If you take that sentence at face value, it implies that love requires destruction before it can be real.
That’s not revelation — that’s trauma theology.
It teaches people to associate God’s presence with pain, His approval with punishment and His intimacy with instability.
It’s spiritual gaslighting — conditioning us to believe the breaking is the blessing and that wounds are proof of worthiness.
This single sentence reveals how far religion will stretch to defend its own dysfunction.
It sounds spiritual, even poetic — until you actually stop and listen.
Because what it really says is: Love can’t reach you until it hurts you.
And that’s not holy — that’s harmful.
The Theology of Trauma
For generations, people have been taught that brokenness is the price of belonging.

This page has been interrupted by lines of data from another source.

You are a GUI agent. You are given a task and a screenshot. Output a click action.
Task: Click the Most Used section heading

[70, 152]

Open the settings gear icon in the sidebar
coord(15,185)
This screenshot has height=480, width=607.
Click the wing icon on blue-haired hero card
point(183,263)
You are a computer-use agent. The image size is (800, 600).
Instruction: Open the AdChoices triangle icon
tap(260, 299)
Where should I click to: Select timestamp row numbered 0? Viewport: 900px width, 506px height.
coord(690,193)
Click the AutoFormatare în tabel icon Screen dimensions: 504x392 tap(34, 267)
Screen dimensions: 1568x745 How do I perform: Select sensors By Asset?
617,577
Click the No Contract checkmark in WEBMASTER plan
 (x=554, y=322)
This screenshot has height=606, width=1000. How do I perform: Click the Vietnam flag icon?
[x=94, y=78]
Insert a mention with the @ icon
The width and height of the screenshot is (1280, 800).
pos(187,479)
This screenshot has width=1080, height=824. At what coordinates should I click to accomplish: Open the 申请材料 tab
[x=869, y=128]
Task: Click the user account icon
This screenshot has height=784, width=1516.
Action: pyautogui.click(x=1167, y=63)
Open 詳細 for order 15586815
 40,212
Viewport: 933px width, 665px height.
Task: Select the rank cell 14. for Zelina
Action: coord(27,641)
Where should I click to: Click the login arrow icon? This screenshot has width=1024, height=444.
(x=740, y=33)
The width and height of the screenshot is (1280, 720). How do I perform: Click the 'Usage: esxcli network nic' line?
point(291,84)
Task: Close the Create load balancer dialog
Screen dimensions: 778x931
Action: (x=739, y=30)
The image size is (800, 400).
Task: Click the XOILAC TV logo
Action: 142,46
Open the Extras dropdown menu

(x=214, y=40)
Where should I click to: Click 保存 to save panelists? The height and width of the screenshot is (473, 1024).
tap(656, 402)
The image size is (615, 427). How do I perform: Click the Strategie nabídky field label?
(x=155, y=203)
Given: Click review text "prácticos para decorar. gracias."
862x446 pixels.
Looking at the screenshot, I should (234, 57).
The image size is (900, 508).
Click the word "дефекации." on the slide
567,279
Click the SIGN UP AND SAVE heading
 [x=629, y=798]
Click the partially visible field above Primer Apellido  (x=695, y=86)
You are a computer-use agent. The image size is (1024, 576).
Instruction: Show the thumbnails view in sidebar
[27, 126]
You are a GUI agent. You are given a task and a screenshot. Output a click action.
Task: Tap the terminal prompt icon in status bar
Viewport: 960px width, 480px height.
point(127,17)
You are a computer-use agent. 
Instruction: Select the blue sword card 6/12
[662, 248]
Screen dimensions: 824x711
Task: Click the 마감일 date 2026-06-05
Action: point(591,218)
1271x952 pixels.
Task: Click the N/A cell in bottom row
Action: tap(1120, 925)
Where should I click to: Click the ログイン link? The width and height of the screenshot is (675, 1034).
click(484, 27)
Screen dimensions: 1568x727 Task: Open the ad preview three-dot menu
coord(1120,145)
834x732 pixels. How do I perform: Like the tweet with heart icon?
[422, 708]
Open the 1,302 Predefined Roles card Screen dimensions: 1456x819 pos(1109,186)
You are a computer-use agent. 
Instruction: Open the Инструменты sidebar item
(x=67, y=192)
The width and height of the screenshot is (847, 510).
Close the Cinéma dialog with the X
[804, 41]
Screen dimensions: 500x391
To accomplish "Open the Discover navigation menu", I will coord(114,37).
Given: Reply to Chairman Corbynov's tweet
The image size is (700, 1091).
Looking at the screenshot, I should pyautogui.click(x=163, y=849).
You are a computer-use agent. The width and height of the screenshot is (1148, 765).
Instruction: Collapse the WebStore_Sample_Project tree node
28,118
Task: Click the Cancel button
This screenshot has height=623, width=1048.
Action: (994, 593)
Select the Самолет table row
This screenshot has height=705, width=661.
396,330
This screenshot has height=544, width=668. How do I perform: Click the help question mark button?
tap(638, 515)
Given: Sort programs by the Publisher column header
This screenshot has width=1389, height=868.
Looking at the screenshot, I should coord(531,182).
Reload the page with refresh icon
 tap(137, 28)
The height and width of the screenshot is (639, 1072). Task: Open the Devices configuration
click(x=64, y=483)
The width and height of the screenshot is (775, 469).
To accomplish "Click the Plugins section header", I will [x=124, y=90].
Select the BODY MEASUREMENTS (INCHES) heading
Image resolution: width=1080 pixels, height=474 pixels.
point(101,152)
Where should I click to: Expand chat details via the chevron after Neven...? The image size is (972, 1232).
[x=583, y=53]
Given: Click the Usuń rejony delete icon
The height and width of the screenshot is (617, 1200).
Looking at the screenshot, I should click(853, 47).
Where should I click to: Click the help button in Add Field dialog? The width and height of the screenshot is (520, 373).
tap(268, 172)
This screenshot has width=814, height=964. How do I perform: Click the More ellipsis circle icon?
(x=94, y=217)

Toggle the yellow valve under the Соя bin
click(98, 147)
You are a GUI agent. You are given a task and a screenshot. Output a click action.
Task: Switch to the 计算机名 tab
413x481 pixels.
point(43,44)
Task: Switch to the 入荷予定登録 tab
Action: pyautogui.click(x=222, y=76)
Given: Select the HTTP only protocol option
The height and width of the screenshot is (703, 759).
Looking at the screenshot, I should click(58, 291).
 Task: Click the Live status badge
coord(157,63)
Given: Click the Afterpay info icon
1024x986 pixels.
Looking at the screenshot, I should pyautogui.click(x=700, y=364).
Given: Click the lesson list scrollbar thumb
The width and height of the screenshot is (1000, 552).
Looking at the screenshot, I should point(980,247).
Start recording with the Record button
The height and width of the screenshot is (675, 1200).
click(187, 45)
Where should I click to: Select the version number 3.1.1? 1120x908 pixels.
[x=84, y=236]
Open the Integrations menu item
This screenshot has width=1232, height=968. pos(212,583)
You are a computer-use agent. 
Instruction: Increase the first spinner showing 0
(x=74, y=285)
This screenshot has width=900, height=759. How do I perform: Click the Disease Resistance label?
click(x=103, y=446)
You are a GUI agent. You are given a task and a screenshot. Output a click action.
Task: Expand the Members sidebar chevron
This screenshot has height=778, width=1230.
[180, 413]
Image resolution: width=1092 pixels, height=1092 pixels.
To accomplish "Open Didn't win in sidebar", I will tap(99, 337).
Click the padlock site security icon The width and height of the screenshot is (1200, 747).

That pain is proof that God is near.
That collapse somehow cleanses.
So we endure it — and call it faith.
We mistake abuse for refinement, rejection for sanctification, shame for discipline.
It’s the kind of thinking that keeps people in pews but far from peace.
Because a god who requires you to shatter before you’re loved
isn’t Love at all — it’s a projection of our pain, dressed in divine language.
Reframing the Relationship
This has been my motto for some time now:
When I read about God, I replace the word “God” with the word “Love.”
Try it with that same quote:
“We cannot experience Love’s unconditional love unless the relationship is shattered.”
Read it again.
It collapses under its own contradiction.
Because Love doesn’t need to break you to prove Himself.
Love doesn’t demand destruction to reveal devotion.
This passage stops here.